### WORK INSTRUCTIONS
Rewrite all the records below, replacing every occurrence of "Where should I click to" with "Where do I click to" and leaving everything else unchanged.

### DATA TO PROCESS
----------

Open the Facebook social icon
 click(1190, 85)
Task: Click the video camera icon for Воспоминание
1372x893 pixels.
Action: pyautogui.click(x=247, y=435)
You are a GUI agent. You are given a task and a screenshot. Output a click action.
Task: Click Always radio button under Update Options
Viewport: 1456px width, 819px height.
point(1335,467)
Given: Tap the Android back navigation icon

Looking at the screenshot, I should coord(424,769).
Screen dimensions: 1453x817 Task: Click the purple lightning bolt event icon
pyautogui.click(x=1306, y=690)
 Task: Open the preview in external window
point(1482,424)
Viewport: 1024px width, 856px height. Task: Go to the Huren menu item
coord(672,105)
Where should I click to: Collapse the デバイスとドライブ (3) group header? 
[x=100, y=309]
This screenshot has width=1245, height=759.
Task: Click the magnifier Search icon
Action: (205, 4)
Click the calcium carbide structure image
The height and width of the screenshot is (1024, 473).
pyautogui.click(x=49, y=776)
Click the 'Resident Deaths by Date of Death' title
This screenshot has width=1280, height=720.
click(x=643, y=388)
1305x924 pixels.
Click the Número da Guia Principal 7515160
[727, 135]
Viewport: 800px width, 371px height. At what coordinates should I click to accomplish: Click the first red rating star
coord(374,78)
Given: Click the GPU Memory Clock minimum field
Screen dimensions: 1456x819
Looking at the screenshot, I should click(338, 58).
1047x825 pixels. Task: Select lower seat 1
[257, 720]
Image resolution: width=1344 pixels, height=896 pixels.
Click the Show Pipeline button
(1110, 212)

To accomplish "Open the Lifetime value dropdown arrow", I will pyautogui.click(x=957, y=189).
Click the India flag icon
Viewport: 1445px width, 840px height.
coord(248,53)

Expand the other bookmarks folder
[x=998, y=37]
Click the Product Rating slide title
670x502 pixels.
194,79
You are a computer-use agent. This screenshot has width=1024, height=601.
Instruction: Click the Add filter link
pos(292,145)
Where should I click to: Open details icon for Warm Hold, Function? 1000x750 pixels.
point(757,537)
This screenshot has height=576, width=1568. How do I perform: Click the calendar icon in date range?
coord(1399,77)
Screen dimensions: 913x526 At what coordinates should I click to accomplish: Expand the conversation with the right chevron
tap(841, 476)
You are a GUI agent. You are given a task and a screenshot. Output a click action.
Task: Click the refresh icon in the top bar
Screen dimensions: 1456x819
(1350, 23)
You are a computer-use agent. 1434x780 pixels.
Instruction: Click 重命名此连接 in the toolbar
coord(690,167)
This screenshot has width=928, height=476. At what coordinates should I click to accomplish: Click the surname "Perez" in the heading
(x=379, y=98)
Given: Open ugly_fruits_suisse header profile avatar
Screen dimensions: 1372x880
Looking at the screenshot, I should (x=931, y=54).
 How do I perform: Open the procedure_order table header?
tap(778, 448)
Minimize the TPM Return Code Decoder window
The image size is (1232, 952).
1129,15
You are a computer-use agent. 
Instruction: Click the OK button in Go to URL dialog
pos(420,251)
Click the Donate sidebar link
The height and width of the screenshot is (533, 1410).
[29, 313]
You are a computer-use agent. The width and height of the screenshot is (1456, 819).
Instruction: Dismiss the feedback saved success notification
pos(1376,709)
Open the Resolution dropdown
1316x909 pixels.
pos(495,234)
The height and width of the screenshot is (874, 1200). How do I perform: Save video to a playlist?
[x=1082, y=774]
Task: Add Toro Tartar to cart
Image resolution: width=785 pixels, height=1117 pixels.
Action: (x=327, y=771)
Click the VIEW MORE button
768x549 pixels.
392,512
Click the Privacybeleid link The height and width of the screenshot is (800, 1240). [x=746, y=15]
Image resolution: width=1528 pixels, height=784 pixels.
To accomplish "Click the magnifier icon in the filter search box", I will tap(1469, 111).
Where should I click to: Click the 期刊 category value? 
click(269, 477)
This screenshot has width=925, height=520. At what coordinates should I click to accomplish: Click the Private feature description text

----------

### CORRECT OUTPUT
Open the Facebook social icon
 click(1190, 85)
Task: Click the video camera icon for Воспоминание
1372x893 pixels.
Action: pyautogui.click(x=247, y=435)
You are a GUI agent. You are given a task and a screenshot. Output a click action.
Task: Click Always radio button under Update Options
Viewport: 1456px width, 819px height.
point(1335,467)
Given: Tap the Android back navigation icon

Looking at the screenshot, I should coord(424,769).
Screen dimensions: 1453x817 Task: Click the purple lightning bolt event icon
pyautogui.click(x=1306, y=690)
 Task: Open the preview in external window
point(1482,424)
Viewport: 1024px width, 856px height. Task: Go to the Huren menu item
coord(672,105)
Where do I click to: Collapse the デバイスとドライブ (3) group header? 
[x=100, y=309]
This screenshot has width=1245, height=759.
Task: Click the magnifier Search icon
Action: (205, 4)
Click the calcium carbide structure image
The height and width of the screenshot is (1024, 473).
pyautogui.click(x=49, y=776)
Click the 'Resident Deaths by Date of Death' title
This screenshot has width=1280, height=720.
click(x=643, y=388)
1305x924 pixels.
Click the Número da Guia Principal 7515160
[727, 135]
Viewport: 800px width, 371px height. At what coordinates should I click to accomplish: Click the first red rating star
coord(374,78)
Given: Click the GPU Memory Clock minimum field
Screen dimensions: 1456x819
Looking at the screenshot, I should click(338, 58).
1047x825 pixels. Task: Select lower seat 1
[257, 720]
Image resolution: width=1344 pixels, height=896 pixels.
Click the Show Pipeline button
(1110, 212)

To accomplish "Open the Lifetime value dropdown arrow", I will pyautogui.click(x=957, y=189).
Click the India flag icon
Viewport: 1445px width, 840px height.
coord(248,53)

Expand the other bookmarks folder
[x=998, y=37]
Click the Product Rating slide title
670x502 pixels.
194,79
You are a computer-use agent. This screenshot has width=1024, height=601.
Instruction: Click the Add filter link
pos(292,145)
Where do I click to: Open details icon for Warm Hold, Function? 1000x750 pixels.
point(757,537)
This screenshot has height=576, width=1568. How do I perform: Click the calendar icon in date range?
coord(1399,77)
Screen dimensions: 913x526 At what coordinates should I click to accomplish: Expand the conversation with the right chevron
tap(841, 476)
You are a GUI agent. You are given a task and a screenshot. Output a click action.
Task: Click the refresh icon in the top bar
Screen dimensions: 1456x819
(1350, 23)
You are a computer-use agent. 1434x780 pixels.
Instruction: Click 重命名此连接 in the toolbar
coord(690,167)
This screenshot has width=928, height=476. At what coordinates should I click to accomplish: Click the surname "Perez" in the heading
(x=379, y=98)
Given: Open ugly_fruits_suisse header profile avatar
Screen dimensions: 1372x880
Looking at the screenshot, I should (x=931, y=54).
 How do I perform: Open the procedure_order table header?
tap(778, 448)
Minimize the TPM Return Code Decoder window
The image size is (1232, 952).
1129,15
You are a computer-use agent. 
Instruction: Click the OK button in Go to URL dialog
pos(420,251)
Click the Donate sidebar link
The height and width of the screenshot is (533, 1410).
[29, 313]
You are a computer-use agent. The width and height of the screenshot is (1456, 819).
Instruction: Dismiss the feedback saved success notification
pos(1376,709)
Open the Resolution dropdown
1316x909 pixels.
pos(495,234)
The height and width of the screenshot is (874, 1200). How do I perform: Save video to a playlist?
[x=1082, y=774]
Task: Add Toro Tartar to cart
Image resolution: width=785 pixels, height=1117 pixels.
Action: (x=327, y=771)
Click the VIEW MORE button
768x549 pixels.
392,512
Click the Privacybeleid link The height and width of the screenshot is (800, 1240). [x=746, y=15]
Image resolution: width=1528 pixels, height=784 pixels.
To accomplish "Click the magnifier icon in the filter search box", I will tap(1469, 111).
Where do I click to: Click the 期刊 category value? 
click(269, 477)
This screenshot has width=925, height=520. At what coordinates should I click to accomplish: Click the Private feature description text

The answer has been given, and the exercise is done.